In the reply, give back exactly the lines from the one with "Open the dropdown arrow next to Subscribe" through the last line of the records, without pictures.

--- Supplied entries Enclosed Below ---

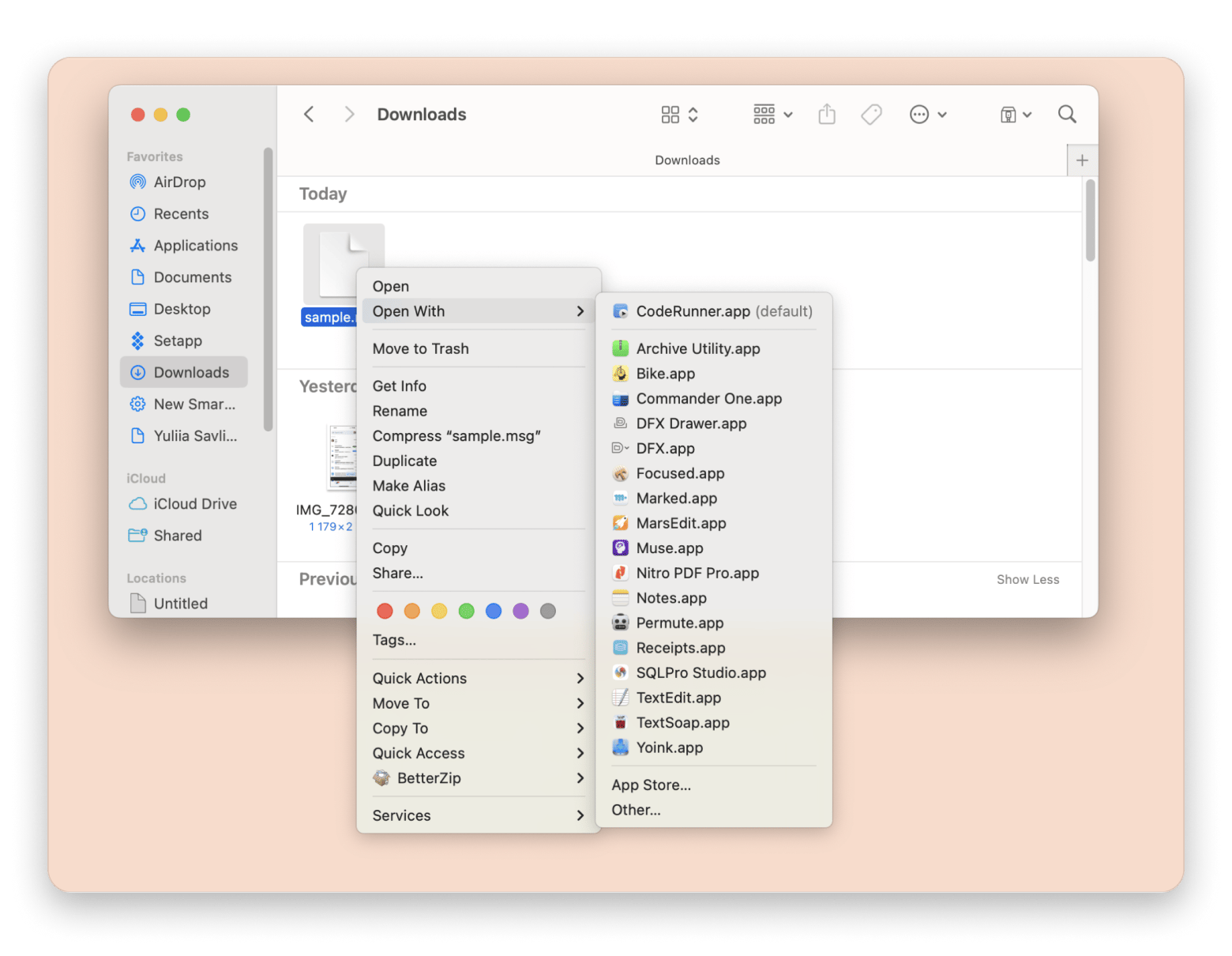Click Show Less link
This screenshot has height=956, width=1232.
coord(1027,579)
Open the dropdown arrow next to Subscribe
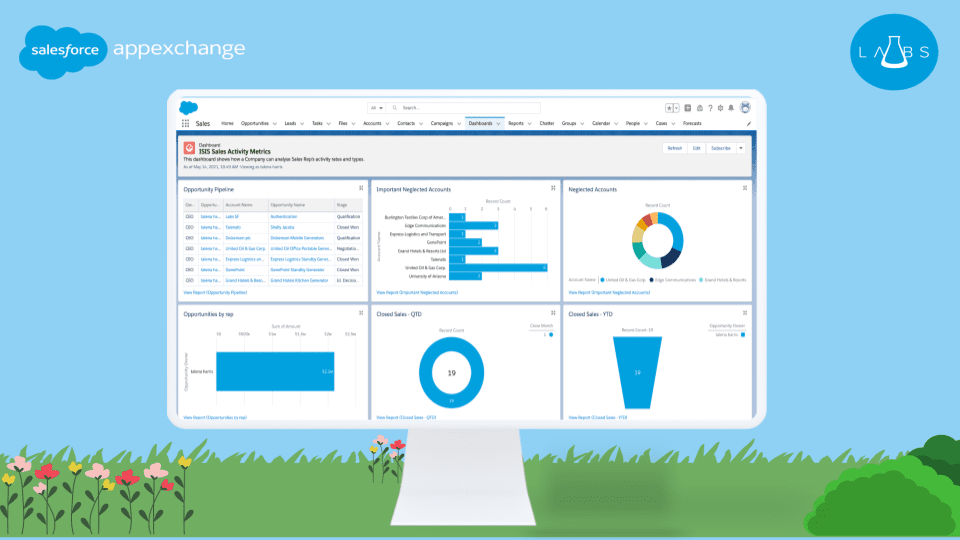Viewport: 960px width, 540px height. pyautogui.click(x=741, y=148)
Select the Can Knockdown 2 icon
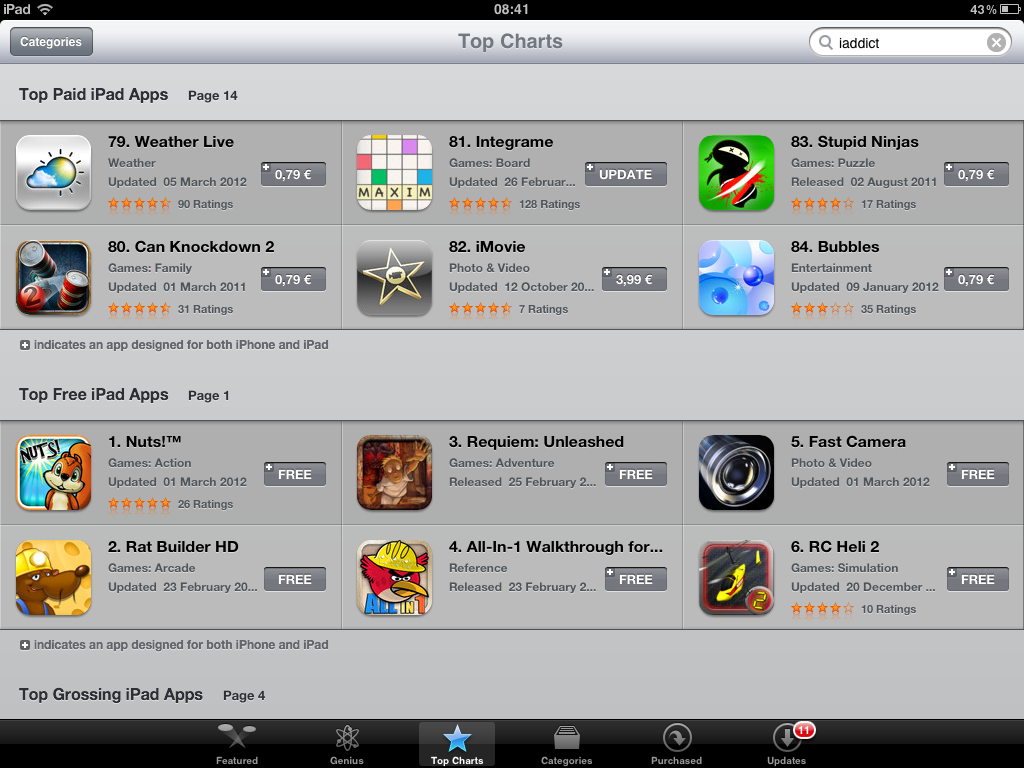This screenshot has height=768, width=1024. tap(54, 278)
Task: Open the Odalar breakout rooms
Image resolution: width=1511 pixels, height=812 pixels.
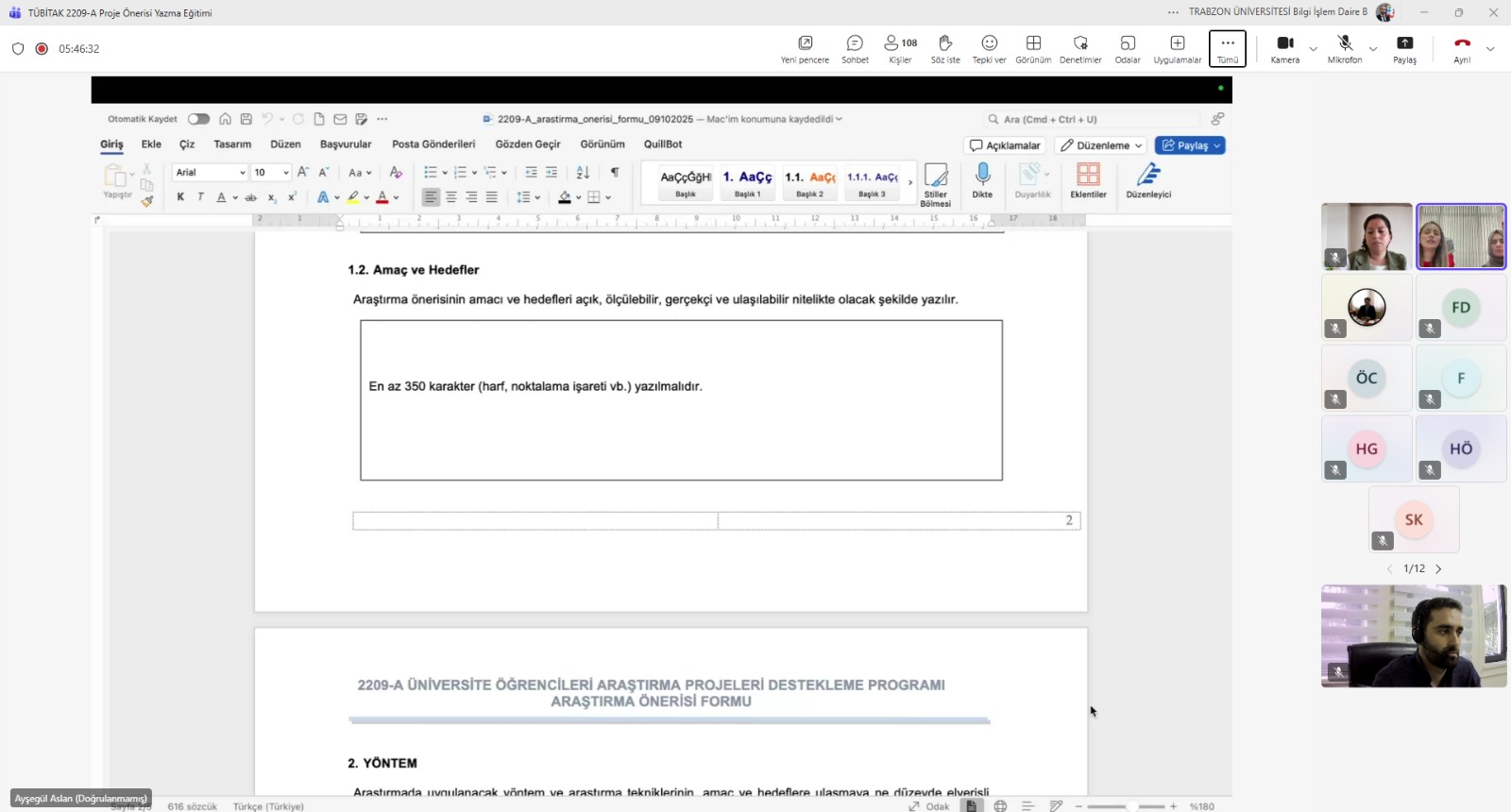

--- End of Enclosed Supplied entries ---

▶ **Exercise response**:
Open the dropdown arrow next to Subscribe
Viewport: 960px width, 540px height. pyautogui.click(x=741, y=148)
Select the Can Knockdown 2 icon
This screenshot has height=768, width=1024. tap(54, 278)
Task: Open the Odalar breakout rooms
Image resolution: width=1511 pixels, height=812 pixels.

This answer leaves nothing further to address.